Con la denuncia del vizio, individuato ed indicato dal ricorrente, va circoscritto dunque il passaggio della sentenza impugnata, verso cui è diretta la critica; va dedotto l’error iuris in iudicando o l’error iuris in procedendo da cui si sostiene affetta la pronuncia, o il vizio motivazionale del provvedimento; va indicata la corretta interpretazione della norma che si sostiene violata, sostanziale o processuale, o l’argomentare logico che si afferma non rispettato.

Ciò chiarito, nel caso di specie la sentenza, con riferimento a tutte le questioni sollevate, si è limitata ad affermare che “Riguardo le altre eccezioni sollevate dalla parte nel primo grado di giudizio si concorda con le motivazioni che hanno indotto i primi giudici a respingerle.”.

Ebbene, il contenuto della sentenza sulle varie eccezioni portate alla sua attenzione è del tutto privo di argomentazione, così prospettando una violazione dell’art. 132 c.p.c., n. 4, per l’omessa esposizione delle ragioni di diritto o di fatto della decisione.

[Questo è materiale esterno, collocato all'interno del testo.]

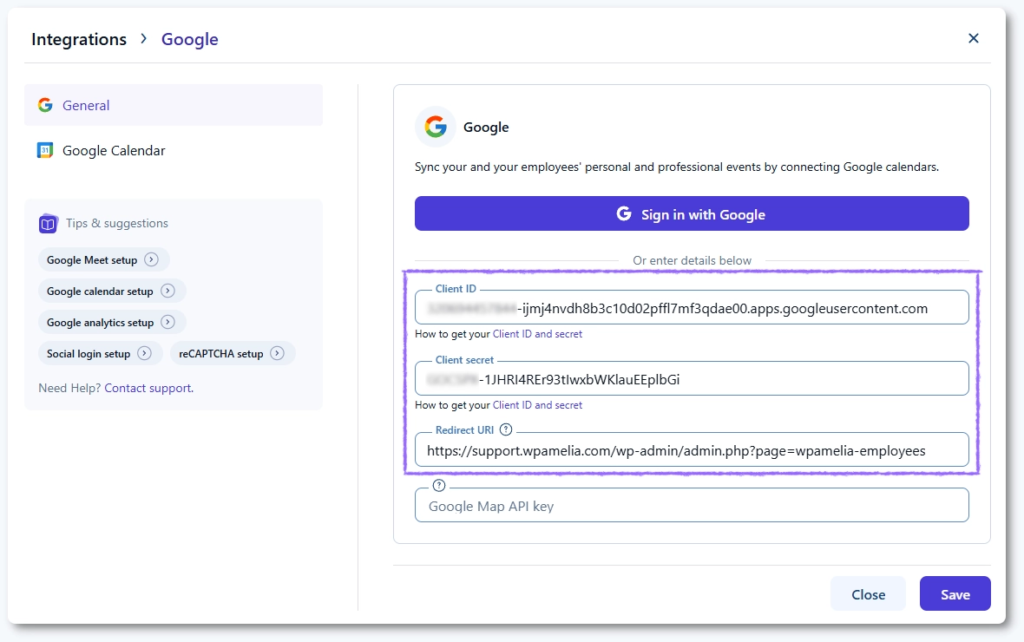Screen dimensions: 1024x642
Task: Click the help icon above Google Map API key
Action: [x=438, y=486]
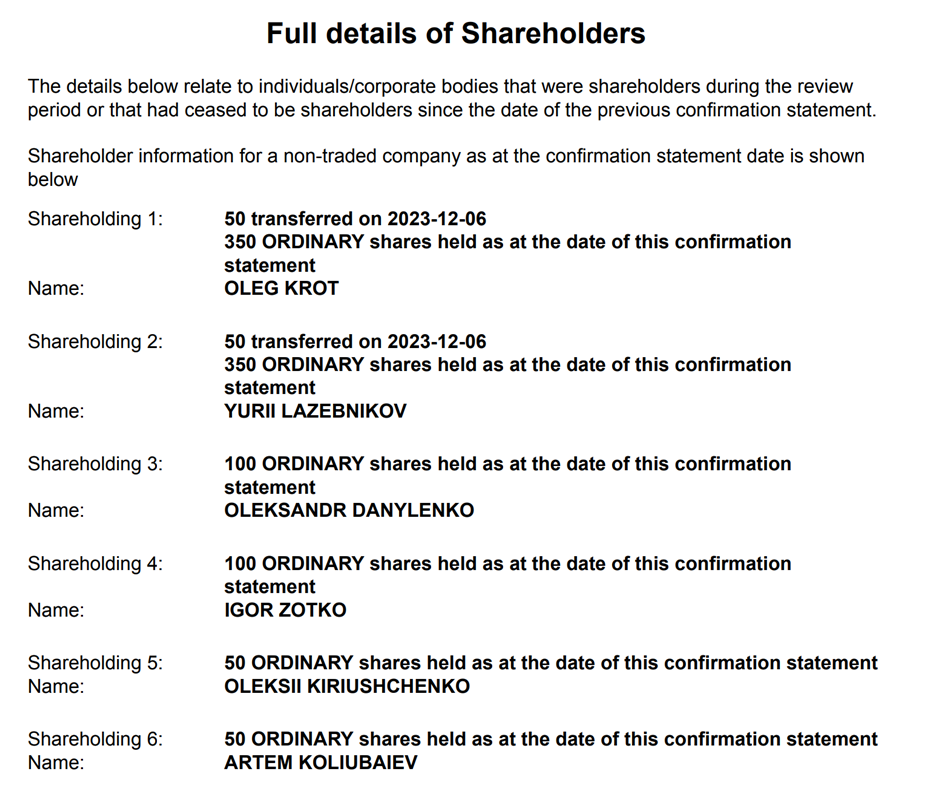Click the "Shareholding 5:" label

E tuttavia il ricorrente ha criticato la decisione non già sotto l’aspetto della fattispecie contemplata dall’art. 360 c.p.c., comma 1, n. 4), ma sotto quello dell’error iuris. E peraltro la tipologia critica risulta solo apparente perchè dalla lettura emerge con evidenza che i motivi, più che appuntarsi su una critica alla pronuncia impugnata, riprendono le questioni per come già trattate nei gradi di merito, fuori dunque dall’obbligo ineludibile della critica vincolata alla sentenza.

In conclusione i motivi sono tutti inammissibili.

Il ricorso va pertanto rigettato.

All’esito del giudizio segue la soccombenza della società nelle spese del giudizio di legittimità, che si liquidano nella misura specificata in dispositivo.

P.Q.M.

La Corte rigetta il ricorso; condanna la ricorrente alla rifusione delle spese del giudizio di legittimità in favore dell’Agenzia Riscossione nella misura di Euro 15.000,00 per competenze ed Euro 200,00 per esborsi, oltre spese generali nella misura forfettaria del 15% e accessori come per legge; condanna la ricorrente alla rifusione delle spese del giudizio di legittimità in favore della Agenzia delle entrate nella misura di Euro 15.000,00 per competenze ed Euro 200,00 per esborsi, oltre spese prenotate a debito. Ai sensi del D.P.R. n. 115 del 2002, art. 13, comma 1 quater, dà atto della sussistenza dei presupposti processuali per il versamento da parte del ricorrente dell’ulteriore importo a titolo di contributo unificato, nella misura pari a quello previsto per il ricorso, a norma del medesimo art. 13, comma 1-bis, se dovuto.

Così deciso in Roma, il 14 gennaio 2020.